If a detention has been authorized by law, including s. 498(1.1), it follows that it in addressing an "overholding" complaint, the Court should examine the basis for the accused's detention and determine whether the officer-in-charge was acting in compliance with s. 498(1.1).
[84] Section 498 reads as follows:
- (1) Subject to subsection (1.1), if a person who has been arrested without warrant by a peace officer is taken into custody, or if a person who has been arrested without warrant and delivered to a peace officer under subsection 494(3) or placed in the custody of a peace officer under subsection 163.5(3) of the Customs Act is detained in custody under subsection 503(1) for an offence described in paragraph 496(a), (b) or (c), or any other offence that is punishable by imprisonment for five years or less, and has not been taken before a justice or released from custody under any other provision of this Part, the officer in charge or another peace officer shall, as soon as practicable, [emphasis added]
(a) release the person with the intention of compelling their appearance by way of summons;
(b) release the person on their giving a promise to appear;
(c) release the person on the person's entering into a recognizance before the officer in charge or another peace officer without sureties in an amount not exceeding $500 that the officer directs, but without deposit of money or other valuable security; or
(d) if the person is not ordinarily resident in the province in which the person is in custody or does not ordinarily reside within 200 kilometres of the place in which the person is in custody, release the person on the person's entering into a recognizance before the officer in charge or another peace officer without sureties in an amount not exceeding $500 that the officer directs and, if the officer so directs, on depositing with the officer a sum of money or other valuable security not exceeding in amount or value $500, that the officer directs.
(1.1) The officer in charge or the peace officer shall not release a person under subsection (1) if the officer in charge or peace officer believes, on reasonable grounds,
(a) that it is necessary in the public interest that the person be detained in custody or that the matter of their release from custody be dealt with under another provision of this Part, having regard to all the circumstances including the need to:
(i) establish the identity of the person,
(ii) secure or preserve evidence of or relating to the offence,
(iii) prevent the continuation or repetition of the offence or the commission of another offence, or
(iv) ensure the safety and security of any victim of or witness to the offence, or
(b) that, if the person is released from custody, the person will fail to attend court in order to be dealt with according to law.
(2) Subsection (1) does not apply in respect of a person who has been arrested without warrant by a peace officer for an offence described in subsection 503(3).
(3) An officer in charge or another peace officer who has the custody of a person taken into or detained in custody for an offence described in subsection (1) and who does not release the person from custody as soon as practicable in the manner described in that subsection shall be deemed to be acting lawfully and in the execution of the officer's duty for the purposes of
(a) any proceedings under this or any other Act of Parliament; or
(b) any other proceedings, unless in any such proceedings it is alleged and established by the person making the allegation that the officer in charge or other peace officer did not comply with the requirements of subsection (1).

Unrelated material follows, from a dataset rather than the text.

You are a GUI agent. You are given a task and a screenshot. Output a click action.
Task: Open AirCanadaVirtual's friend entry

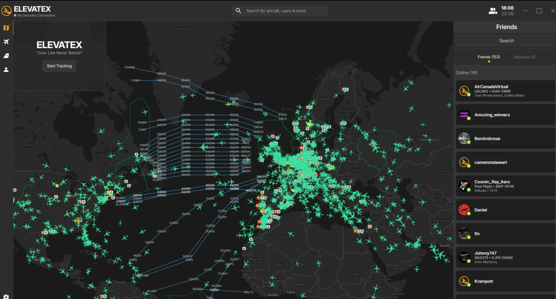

R.S., c.C-34, s. 453; R.S., c. 2 (2nd Supp.), s. 5; R.S.C. 1985, c. 27 (1st Supp.), s. 186; 1997, c. 18, s. 52; 1998, c. 7, s. 2; 1999, c. 25, ss. 4, 30.
[85] Although Antic had not yet been released at the time of the alleged offence, the Criminal Code provision was.
[86] Mr. Gold argues that the police paid lip service only to their Directives, and did not implement them in this case. He further says that credibility issues diminish the reliability of the police evidence.
[87] Ms. Portolese, for the Crown, submits that the officers did everything they were supposed to do, and more.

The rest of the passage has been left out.